SOURCE TEXT:
:::::
Search index is lost

jlaehne · February 19, 2020

I had my whole library (approx. 10k titles across several groups) indexed for full text search - with <100 unindexed papers remaining, probably all scanned PDFs. Now I checked my Index Statistics again, and more than 90% of the files are Unindexed, while only an odd number of 752 files is indexed.

I had the same already last week and rebuilt the index, which was kept for several days, but then lost again. Any idea where such a bug could come from?

dstillman · February 19, 2020

One possibility would be that you're somehow starting afresh with a new database and pulling down items via sync, though you'd presumably notice that.

Another possibility is that you used ZotFile to move the attachment items, which I believe actually deletes and recreates the items, which would clear the index entries.

There's not really any code in Zotero to clear full-text index entries for existing items other than the code that runs when you clear the index manually.

jlaehne · February 19, 2020

Well, after I tried to index a small remainder on my home computer he actually started syncing a lot and the index is depopulating - so it looks like #1, but why is he suddenly rebuilding the database?
:::::
COLLECTED DATA:
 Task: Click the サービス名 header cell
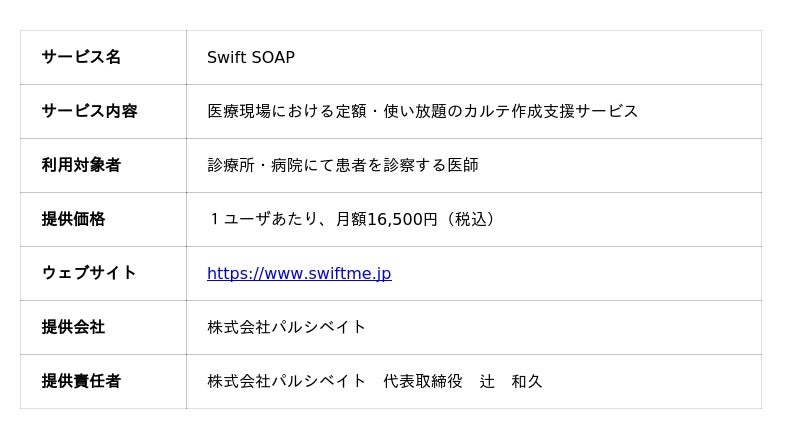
:::::
EXERCISE DESCRIPTION: Say whether each statement agrees with the thread on the lost search index, answering yes or no and quoting the words that decide it: (a) the library held roughly 10k titles; (b) the index had never been rebuilt before this report; (c) a reply says moving attachment items with ZotFile could clear index entries. Rely on the thread alone.

PROBLEM SOLUTION:
(a) Yes: "approx. 10k titles across several groups"
(b) No: "I had the same already last week and rebuilt the index"
(c) Yes: "you used ZotFile to move the attachment items, which I believe actually deletes and recreates the items, which would clear the index entries"